The following literature review involved research on mobile robot localization with a known a priori map range. Havangi [6] implemented a practical case study of the mobile robot localization between the particle filter (PF) and extended Kalman filter (EKF) as benchmarks and PSO-driven robot localization. The PSO-based localization proved superior in terms of accuracy and consistency. Zhang et al. [8] presented an improved PF based on the PSO for mobile robot localization for an indoor Intel Research Lab public dataset and Fort AP Hill [9]. Chung et al. [10] implemented an improved Adaptive Monte Carlo Localization (AMCL) for tracking and localizing the robot’s position in two dimensions that is equipped with laser sensors and range finders. Ji et al. [11] employed pose tracking and localization based on a camera plane extraction in the camera coordinates and comparing these to a real-world map. De Sá et al. [12] showed an example of range-based mobile robot localization within a wireless network of stationary anchors with known positions. Using basic triangulation, the mobile robot position can be determined by using the min–max method and the PSO. Worley [13] implemented autonomous localization for water pipe inspection mobile robots. These robots need to define the absolute location based on several properties, such as pipe length, radius, interconnections, and others, and compare these to a known a priori map. A pose graph optimization method with fusion of acoustic information was used by the authors for efficient localization.
The work by Vahdat et al. [14] stipulated the importance of global (absolute) robot localization.
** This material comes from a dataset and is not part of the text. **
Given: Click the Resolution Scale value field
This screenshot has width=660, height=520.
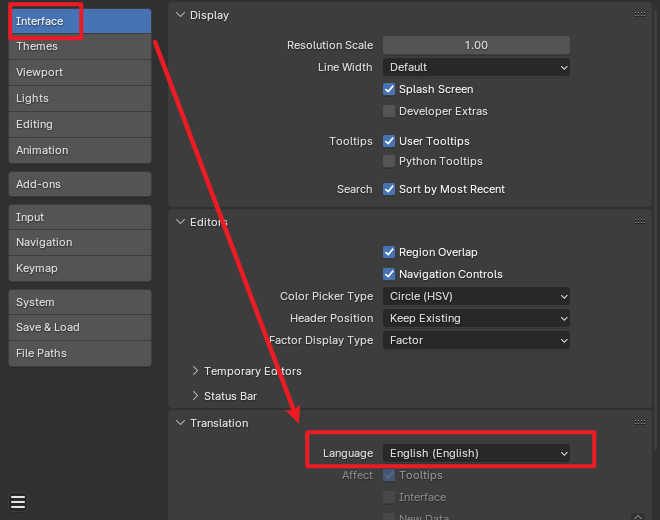Looking at the screenshot, I should coord(476,45).
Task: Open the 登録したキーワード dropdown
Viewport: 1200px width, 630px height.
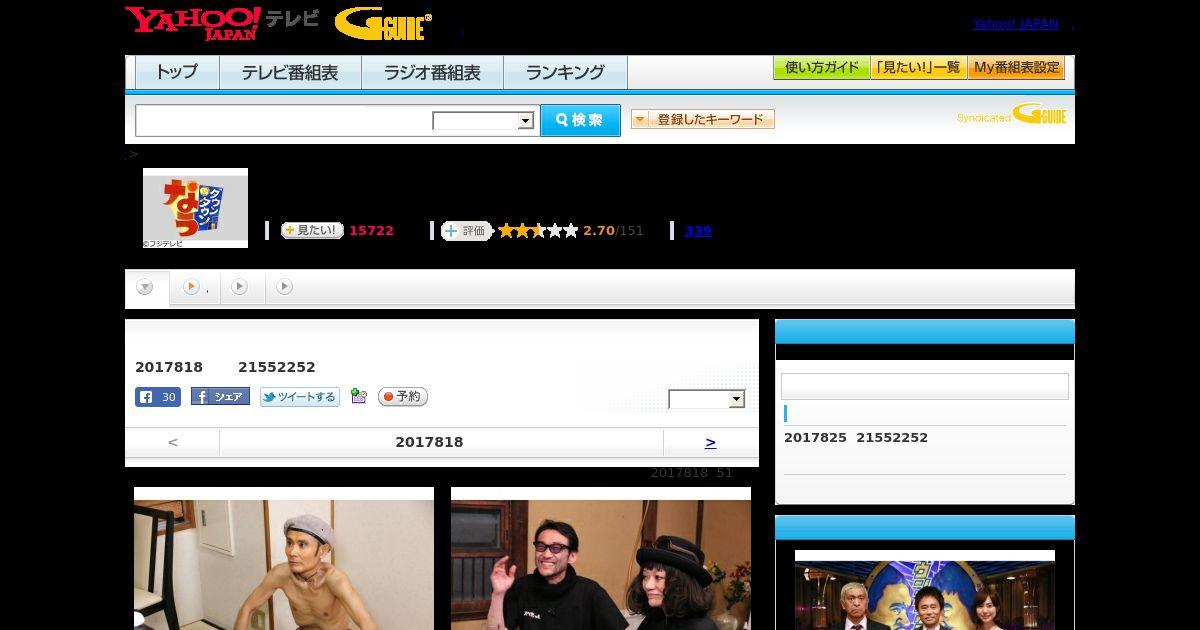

The authors used three algorithms, Monte Carlo localization (MCL), differential evolution (DE), and particle swarm optimization (PSO). In a given case study, the DE proved to be most successful between the three. The authors reported that the DE underwent faster convergence than the PSO, as well as scored a higher convergence rate. Begum et al. [15] introduced the fuzzy evolutionary SLAM algorithm. A genetic algorithm was utilized as an OA for searching for the optimal robot pose, while fuzzy logic was utilized to handle the uncertainties in the robot’s pose. The robot was equipped with laser range finders, similar to a LIDAR, of up to 10 m of effective distance. The authors proposed that new position updates should be conducted for each 0.5–1 m of travel or a 20 to 40 degree change in rotation. Again, the authors emphasized the importance of solving the robot’s pose problem as a global optimization problem. Bian et al. [16] showed an example of a multi-objective PSO for FastSLAM, called FastSLAM-MO-PSO, especially useful for high noise and large-scale maps. Carvalho et al. [17] introduced the perfect match global localization (PMGL) metric for evaluation of the fitness of several hypothetical robot poses displaced over the map. The authors argued that the efficacy of the PMGL may vary across several scenarios. For a sample of maps, the PSO performed similarly to the GA. However, for one of the maps, the PSO performed significantly worse than the GA. The authors therefore highlighted the GA as the most intuitive solution for global localization. In the last five years, novel state-of-the-art swarm intelligence algorithms, such as golden eagle optimizer (GEO) [18], were proposed, with their performance validated in the robotics field [19].
The novelties of this paper are as follow:
  • We upgraded the PSO algorithm successfully with an innovative search strategy that can discriminate between the local minima and the global minimum.
  • A localization algorithm based on the PSO algorithm with an algorithm for avoiding the local minima was tested in the real laboratory workspace, and the results show that it outperformed the odometrical algorithm and OA’s benchmarks.
  • The average overall elapsed time to calculate a new position was between t e = 0.5 and t e = 1 s in the Python environment.
This paper is structured as follows: the Section 2 presents the fundamentals of the Pepper robot, its LIDAR sensors and cameras, and the OAs, i.e., the PSO and two benchmark OAs. The Section 3 present the organization of the practical laboratory tests. Then, a rigorous discussion follows in Section 4. Finally, Section 5 concludes this paper.

2. Materials and Methods

The following section is divided into three subsections. Section 2.1 deals with Pepper’s hardware v1.8 (manufactured by Aldebaran Robotics, Paris, France, formerly SoftBank Robotics, Tokyo, Japan, now part of United Robotics, Bremmen, Germany), cameras (OV5640, OmniVision, CA, USA), and LIDAR sensors (Pepperl Fuchs, Mannheim, Germany). Section 2.2 deals with the OAs employed, such as PSO, the genetic algorithm, and GEO [18]. Section 2.3 introduces the iterative search strategy called the avoidance of local minima (ALM).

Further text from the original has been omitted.